Never start a cake (not even a design!) unless you get a deposit. Deposits are non refundable should the client change their mind. A deposit should be a healthy proportion of the final cost (not some random amount! Based on a detailed analysis of all costs including electricity, petrol, printer ink, etc.) Sometimes you have to buy special pans or materials to fulfil an order - imagine doing so and the client saying "actually, I changed my mind; sorry!" and you are out of pocket for something that maybe no one else will request in the future... 

Use PayPal. Clients can make a payment to you using your email account if you do not have a webpage that will redirect them there. Ask them to include a reference so you can tie the payments with the orders. 
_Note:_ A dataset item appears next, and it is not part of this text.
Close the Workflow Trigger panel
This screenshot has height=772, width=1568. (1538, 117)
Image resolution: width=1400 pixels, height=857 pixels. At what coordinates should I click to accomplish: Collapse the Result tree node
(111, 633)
You can easily log onto PayPal and check your balance and see who made payments, when and of what amount. Then you can transfer that info onto a spreadsheet on your computer. I think CakeBoss sells a programme that you can use to plan and track orders, if you want to invest in it. 

I am sure @costumeczar  can give you some useful information. She made an excellent video on how to handle enquiries. She will probably be able to tell you (and us) how to deal with deposits and final payments. :)


karenamr95 Posted 2 Sep 2015 , 9:45pm
post #5 of 19

i mean small like 50$ cakes  lol

like wedding cakes or birthday cakes?

say they were fancy big total cost 600

deposit using paypal would work?

and than one final payment 

 or should i let them write a  check?

Brookebakescake Posted 2 Sep 2015 , 9:47pm
post #6 of 19

You can also get a PayPal debit card and use the money right of your PayPal account. If you want, you can get a PayPal Here credit card reader (FREE) to accept card payments without having to send the customer an invoice, etc, or if they don't want to deal with the online aspect.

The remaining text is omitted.